The other day, I heard a TV reporter ask a 20-something woman how often she talked on the phone.  Her response was, “Almost never.”  She, like most of those under forty, prefers texting to actual phone calling.  Her response as to why she texts:  “I find that texting allows me to avoid the awkwardness that comes with actual interaction.”

No, seriously, that’s what she said.  As for the reporter, not an eyebrow raised or a follow-up question asked.

“…allows me to avoid the awkwardness that comes with actual interaction.”

Is it just my white hair that finds this alarming or are there others of you out there that are just a little creeped out by her answer?

Yes, I understand the value of texting and instant messaging and I realize that the sheer numbers of contacts and connections has increased significantly.
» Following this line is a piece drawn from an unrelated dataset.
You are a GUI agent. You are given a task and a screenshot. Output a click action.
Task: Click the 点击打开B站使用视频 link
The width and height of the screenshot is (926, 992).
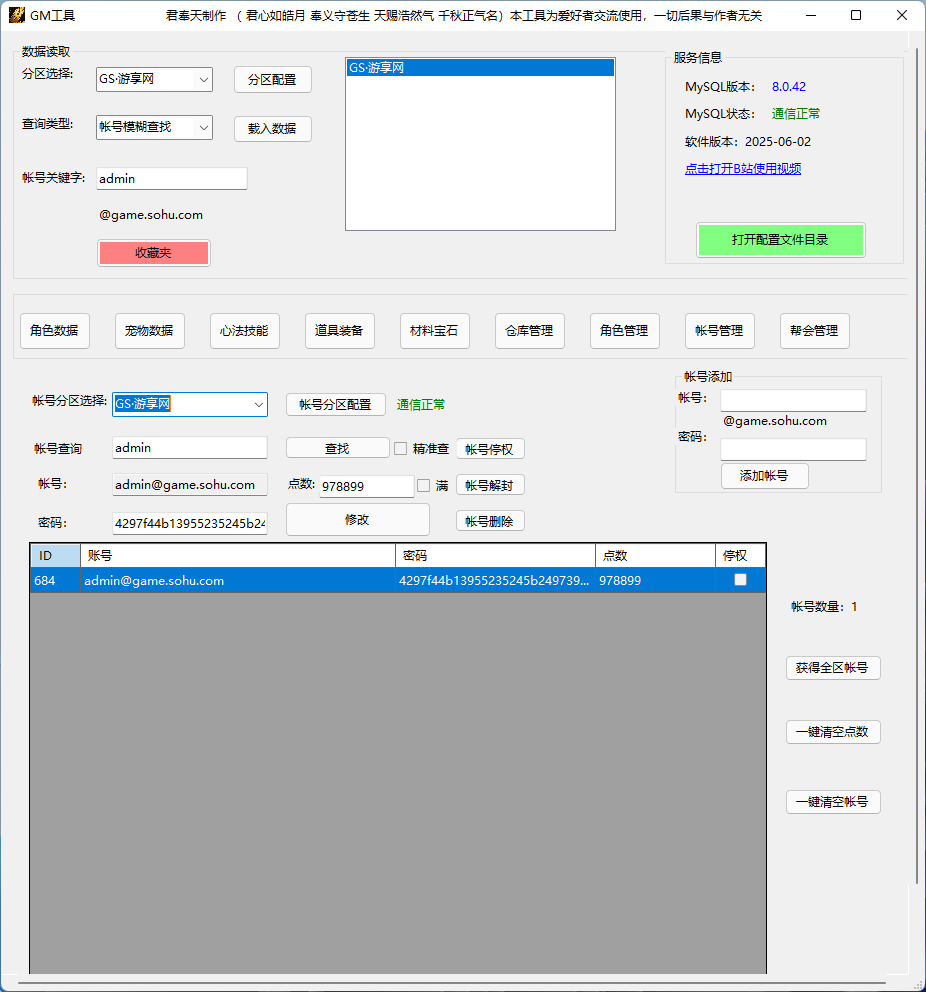(x=743, y=169)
This part is all good.  The creepy part is that…knowingly or not…I think she nailed it.  Have we exchanged intimacy and actual interaction for expediency and ease?

As for the full spectrum world of technology, it’s been said that computers like IBM’s “Watson” will never totally  replace humans because they cannot convey the subtly and nuance often used to deliver the true meaning behind our messages.  All of us have dozens of shades of smiles, frowns, voice inflections, intonations, body postures, eye shifts, lifts and squints that add color, texture and clarity to our interactions.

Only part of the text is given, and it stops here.